Insurgent group in Myanmar

The KNU/KNLA Peace Council (KPC) is an armed opposition group in Myanmar (Burma). It was founded on 31 January 2007 by Major General Saw Htein Maung, the then-commander of the 7th Brigade of the Karen National Liberation Army (KNLA). Despite its name, it is neither part of nor affiliated with its former parent organisation, the Karen National Union (KNU), nor the KNLA. The group is a signatory of the Nationwide Ceasefire Agreement, which was finalised in 2015.
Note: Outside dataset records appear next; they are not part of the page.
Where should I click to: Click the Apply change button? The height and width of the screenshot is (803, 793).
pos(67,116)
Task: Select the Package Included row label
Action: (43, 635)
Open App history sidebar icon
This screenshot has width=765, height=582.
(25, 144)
In June 2026, Tatmadaw forces raided the Myawaddy Township home of KPC senior officer, Min Htet Paing, after Captain Saw Akar was arrested for using fake currency at a Thai border restaurant. Sizeable quantities of weapons, counterfeit Thai baht, and printing equipment were found. According to local residents, the Tatmadaw interrogated him under charges of arms smuggling, drug trafficking, and counterfeiting.